Işıl Özgentürk
Işıl Özgentürk isilozgenturk@gmail.com Son Yazısı / Tüm Yazıları

Ben kös kös oturup milletvekili adaylığı beklerken

02 Nisan 2023 Pazar

Şaşırdınız değil mi? Evet, evde kös kös otururken olur ya birilerinin aklına düşerim, birileri beni partisinden milletvekili adayı yapar umuduyla telefon bekledim. Öyle ya, elli yıldır ülkemin gitmediğim yeri kalmadı, pamuk toplayan işçilerle pamuk topladım. Zonguldak’ta kömür madeninde 400 metreye inip dehlizlerde her zaman bir miktar bulunan metan gazından kafayı buldum. Suruç’ta, sınırda kamplardaki çocukların toplarının hep patlak olduğunu gördüm. Oğlunun kemiklerini almak için ölüm orucuna yatan Kemal amcanın koluna bir uğur bileziği de ben taktım. 68 yılından beri pek çok eylemin sıradan bir militanı oldum, içeri de girdim, şu günlerde Çağlayan Adliyesi’nin müdavimiyim. Savcı benimle dalga geçiyor: “Gene mi siz?” Ağır cezada PKK sempatizanı olarak 7 yıl hapisle yargılandım. Yazılarımdan ötürü gene adliyede sürekli türbanlı kızların hakaretlerini sineye çekmek zorunda kaldım. Bunları neden anlatıyorum: Biraz övünmek gibi oldu, kısaca şu ahir ömrümde bir de Meclis’e girmek istedim. Eksik kalmasın.

Neyse sevgili dostlarım, okurlarım, kimse beni aramadı; ben de meydanlarda bir konuşma yapıp, ülkemin kadınlarına seslendiğimi hayal ettim. İşte konuşmamın metni:

“Sevgili kız kardeşlerim sözüm sizedir! Bu ülke dişi bir ülkedir. Bakmayın siz öyle her an televizyona çıkıp hep aynı şeyleri söyleyen erkek milletine!

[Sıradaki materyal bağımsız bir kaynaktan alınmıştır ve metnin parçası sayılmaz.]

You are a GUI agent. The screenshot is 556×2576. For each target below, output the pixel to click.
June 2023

Bu ülke topraklarından tam 42 uygarlık geçmiş ve tüm bu uygarlıkların tanrıları dişidir! Doğurganlığın simgesi koca kalçalı Kibele ve gene bereketin Tanrısı yüz memeli Artemis bizim atalarımızdır. Karadeniz’in Amazonlarını unutmak olmaz, güzelliğin, aşkın Tanrısı Afrodit’ti de! Bilgelik ve savaş stratejileriyle ünlü Athena’yı da başköşeye koyuyorum.

Doğurganlık, bereket, aşk, bilgelik bizim ellerimizde hayat bulur. Adalet ve eşitlik de!

Şimdi günümüze gelelim, Kurtuluş Savaşı sırasında ölen öküzün yerine kağnısına kendini koşan, tezgâhlarında savaşan erler için ayakkabı diken, yaralılara şefkat dağıtan, meydanlarda ülkenin bağımsızlığı için seslerini yükselten kadınları asla unutmayın! Ülkemizde yaşamış uygarlıkların açığa çıkması için at sırtında dağları aşan kadın arkeologları, gene at sırtında köy köy dolaşan ebeleri unutmayın! Ailesi izin vermediği için evden gizlice kaçıp Köy Enstitülerinin kapısından içeri giden ayakları çıplak kız çocuklarını da unutmayın! İlk kez oy veren Hatice ninenin parmak damgasını unutmayın!

Uzun bir zaman parçası içinde barış ve eşitlik isteyen bu uğurda ölen gencecik kızları, kadınları unutmayın! Bir bombalı suikasta kurban giden Bahriye Üçok’u, Behice Boran’ın köylülere, işçilere seslenen sesindeki umudu hep hatırlayın! Yirmi yıldır her cumartesi günü öldürülen oğullarının, kızlarının, kocalarının, amcalarının, ağabeylerinin hesabını soran Cumartesi Annelerini ve hepimize hayat dersi veren Berfo anayı unutmayın!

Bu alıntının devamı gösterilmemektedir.